Starring: Kim Da-mi, Jeon So-nee, Byeon Woo-seok, Jang Hye-jin, Park Chung-seon, Heo Ji-na

South Korea • 2hrs 4mins

Opens Hong Kong March 23 • IIA

Grade: B-


Did you see Take Care of My Cat? It’s from way back in 2001, about five girlfriends coming-of-age in Incheon as South Korea was on the verge of its digital transformation. The country was coming-of-age too, and writer-director Jeong Jae-eun’s conscious decision to set much of the film in the aggressively unglamorous, industrial, provincial town signalled her larger interests in class, poverty and systemic sexism. Yes, yes, director Min Yong-keun’s Soul Mate | 소울메이트, which puts a South Korean spin on Derek Tsang’s 2016 Soul Mate | 七月与安生, isn’t that ambitious or astute. It’s also not about five young women in the year or so from high school to the real world. But there is a cat, and the tone of the film and the vibe of two friends, Mi-so (Kim Da-mi) and Ha-eun (Jeon So-nee), growing close, growing up and growing apart, recalls Jeong’s film as strongly as it does the Chinese original. It feels like that other film. End of comparison.
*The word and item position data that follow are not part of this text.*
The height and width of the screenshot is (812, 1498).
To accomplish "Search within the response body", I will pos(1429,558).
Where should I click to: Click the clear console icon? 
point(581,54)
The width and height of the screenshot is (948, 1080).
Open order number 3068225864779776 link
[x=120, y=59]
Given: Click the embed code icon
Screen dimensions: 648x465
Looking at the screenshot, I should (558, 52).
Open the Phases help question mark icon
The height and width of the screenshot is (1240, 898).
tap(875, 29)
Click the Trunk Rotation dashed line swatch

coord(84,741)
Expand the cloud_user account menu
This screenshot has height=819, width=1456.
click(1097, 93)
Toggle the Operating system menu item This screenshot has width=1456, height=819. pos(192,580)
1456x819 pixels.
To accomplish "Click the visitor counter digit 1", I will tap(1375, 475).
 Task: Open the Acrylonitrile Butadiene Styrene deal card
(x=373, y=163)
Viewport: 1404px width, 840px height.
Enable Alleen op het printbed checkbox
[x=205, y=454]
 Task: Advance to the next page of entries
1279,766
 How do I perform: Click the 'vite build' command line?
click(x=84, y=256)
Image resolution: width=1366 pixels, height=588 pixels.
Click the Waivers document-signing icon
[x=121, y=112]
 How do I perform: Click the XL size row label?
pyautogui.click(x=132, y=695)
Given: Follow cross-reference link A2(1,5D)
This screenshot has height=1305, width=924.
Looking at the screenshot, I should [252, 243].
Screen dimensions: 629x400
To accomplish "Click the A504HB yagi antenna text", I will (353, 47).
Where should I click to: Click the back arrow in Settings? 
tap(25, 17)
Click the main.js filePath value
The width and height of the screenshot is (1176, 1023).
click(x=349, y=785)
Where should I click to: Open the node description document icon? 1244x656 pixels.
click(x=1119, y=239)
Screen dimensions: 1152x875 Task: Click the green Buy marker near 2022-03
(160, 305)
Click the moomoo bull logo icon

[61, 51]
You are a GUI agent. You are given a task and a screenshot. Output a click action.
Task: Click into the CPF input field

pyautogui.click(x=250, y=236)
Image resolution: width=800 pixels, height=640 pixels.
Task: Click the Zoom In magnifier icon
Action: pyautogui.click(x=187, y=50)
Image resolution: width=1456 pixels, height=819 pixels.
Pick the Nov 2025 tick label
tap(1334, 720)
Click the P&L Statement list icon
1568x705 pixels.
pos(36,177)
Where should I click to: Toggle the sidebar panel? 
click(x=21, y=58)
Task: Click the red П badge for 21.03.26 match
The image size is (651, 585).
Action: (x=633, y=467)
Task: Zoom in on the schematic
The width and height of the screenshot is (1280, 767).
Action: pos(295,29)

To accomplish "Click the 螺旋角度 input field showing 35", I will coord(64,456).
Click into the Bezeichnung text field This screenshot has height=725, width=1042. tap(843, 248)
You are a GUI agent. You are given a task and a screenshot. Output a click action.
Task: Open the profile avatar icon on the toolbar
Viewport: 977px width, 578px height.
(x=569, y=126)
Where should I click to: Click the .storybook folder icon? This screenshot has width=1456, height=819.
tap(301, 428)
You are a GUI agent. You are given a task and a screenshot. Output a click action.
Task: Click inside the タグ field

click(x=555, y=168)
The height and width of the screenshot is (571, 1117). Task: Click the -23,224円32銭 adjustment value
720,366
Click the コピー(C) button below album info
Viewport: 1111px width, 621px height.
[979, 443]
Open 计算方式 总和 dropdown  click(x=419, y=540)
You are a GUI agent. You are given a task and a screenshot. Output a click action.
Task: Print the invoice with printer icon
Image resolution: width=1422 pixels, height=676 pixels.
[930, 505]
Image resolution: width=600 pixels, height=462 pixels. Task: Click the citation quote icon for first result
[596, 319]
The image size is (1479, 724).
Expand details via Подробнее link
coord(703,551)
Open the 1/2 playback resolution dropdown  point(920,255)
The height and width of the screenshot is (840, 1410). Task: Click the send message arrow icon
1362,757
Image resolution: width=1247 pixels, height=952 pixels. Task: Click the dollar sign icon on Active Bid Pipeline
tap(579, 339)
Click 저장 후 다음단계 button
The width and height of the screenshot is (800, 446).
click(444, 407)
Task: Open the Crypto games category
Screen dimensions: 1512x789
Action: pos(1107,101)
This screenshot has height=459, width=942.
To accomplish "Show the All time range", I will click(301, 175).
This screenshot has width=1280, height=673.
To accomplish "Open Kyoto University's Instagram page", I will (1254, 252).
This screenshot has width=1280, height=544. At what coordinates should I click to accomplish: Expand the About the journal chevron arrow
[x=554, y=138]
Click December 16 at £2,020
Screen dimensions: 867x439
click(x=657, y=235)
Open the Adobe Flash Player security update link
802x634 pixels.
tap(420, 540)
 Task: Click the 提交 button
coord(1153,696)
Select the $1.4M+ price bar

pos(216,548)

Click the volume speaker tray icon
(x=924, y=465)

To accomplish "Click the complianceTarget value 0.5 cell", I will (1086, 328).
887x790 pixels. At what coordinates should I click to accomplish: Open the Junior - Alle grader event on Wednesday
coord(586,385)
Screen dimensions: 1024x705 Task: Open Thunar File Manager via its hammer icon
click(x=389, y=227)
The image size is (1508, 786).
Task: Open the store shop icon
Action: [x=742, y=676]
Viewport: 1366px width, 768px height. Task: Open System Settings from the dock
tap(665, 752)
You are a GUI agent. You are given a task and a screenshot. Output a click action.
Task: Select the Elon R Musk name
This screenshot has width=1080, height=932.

The more appropriate comparison, of course, should be to Tsang’s film, to which Min is fairly faithful, but fails to make “Korean” in a way that would justify the move. If Soul Mate speaks to you as a viewer, it will do so in any language. But apparently it appealed to Min’s narrative sensibilities: his 2011 debut, Re-encounter, was about an unwed pregnant woman whose boyfriend splits for Canada and their reunion five years on. I’m sensing a pattern here. Why come up with a fresh story when one’s already been written?

Where’s that cat?

If you missed the first film, we start with Mi-so meeting with an art gallery curator who’s trying to locate Ha-eun for a show. It seems she created a photo-realistic sketch of Mi-so and the gallery wants her on its roster. Mi-so claims she has no idea where she is and marches out. Flash back to Mi-so transferring into Ha-eun’s Jeju Island elementary school, where they become BFFs, practically sisters after Mi-so’s mother dumps her to return to Seoul for… reasons. Childhood becomes adolescence, and so like so many films about women by men (Almodóvar and Kwan among major exceptions), a dude becomes the fly in the ointment that is the girls’ tight friendship. Perhaps it’s an age thing? Cultural? Personality? But the tension brought on by having the hots for a friend’s beauhunk clangs; it simply doesn’t ring true. Women are not like this. Unless the beauhunk is Pedro Pascal, in which case I or my girlfriend would have permission. Off topic.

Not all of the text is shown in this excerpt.